SELECTED EXTRACT >>
+---+
However, I haven't developed aversions to chocolate. Or dessert in general. I've found a lot of alternative desserts that you can find in my post about my new favorite foods. But... as someone who loves food without being obsessed with it, sometimes I want the genuine article.


Anthony and I went out to Applebee's a few weeks ago. I hadn't eaten in an Applebee's in some time (in spite of all of the time I spent there in my 20s), but we had a gift card. What I remember about eating at Applebee's includes mozzarella sticks that were sub-par, but also chips and queso made with white cheddar cheese. Four-cheese pasta with fried chicken. A big, juicy deluxe burger with seasoned fries. And giant brownie sundaes. Nothing that Wegovy would let agree with me. And food noise, amazingly, was nowhere to be heard.
+---+
WORK TO COMPLETE >>
#1 Quote the stretch of the Applebee's passage from "However, I haven't" through "the genuine article.".
#2 Write a continuation of the Applebee's passage that picks up after its final sentence.
The listing was drawn from a separate source.

Extracted records >>
+---+
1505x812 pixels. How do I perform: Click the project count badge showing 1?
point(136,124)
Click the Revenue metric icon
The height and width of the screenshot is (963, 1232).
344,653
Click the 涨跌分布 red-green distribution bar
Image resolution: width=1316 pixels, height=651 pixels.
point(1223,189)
+---+
OUTPUTS IN ORDER >>
#1
However, I haven't developed aversions to chocolate. Or dessert in general. I've found a lot of alternative desserts that you can find in my post about my new favorite foods. But... as someone who loves food without being obsessed with it, sometimes I want the genuine article.

#2
We split beer cheese pretzel breadsticks for an appetizer. The breadsticks tasted so greasy to the point where I didn't even have one breadstick in its entirety -- strike one for Applebee's. I then went with what's been a restaurant standby throughout this process: The Big Salad. In an effort to stay away from my 15th chicken Caesar salad consumed in the month of July, I ordered "Chicken Tender Salad," which is essentially salad with fried chicken that I subbed out for grilled chicken. The chicken was not cooked enough. The salad was otherwise so painfully boring that it made me want to show it pity. Lesson learned: order the chicken Caesar salad every time. Strike two for Applebee's.


It was looking like I was going to leave Applebee's hungry until I remembered that on many late nights spent at Applebee's in my 20s, I consumed a number of "dessert shooters" -- or, mini desserts. Strike three for Applebee's almost happened because the dessert shooters were no longer on the menu; however, a new item caught my interest: The Brownie Bite. I queried our waiter about the Brownie Bite and found out it would arrive at our table exactly as advertised: a small, bite-sized brownie, accompanied by the smallest scoop of ice cream I've ever seen. And it was billed with 330 calories, compared to the 1,000+ calories in its larger brownie sundae counterpart.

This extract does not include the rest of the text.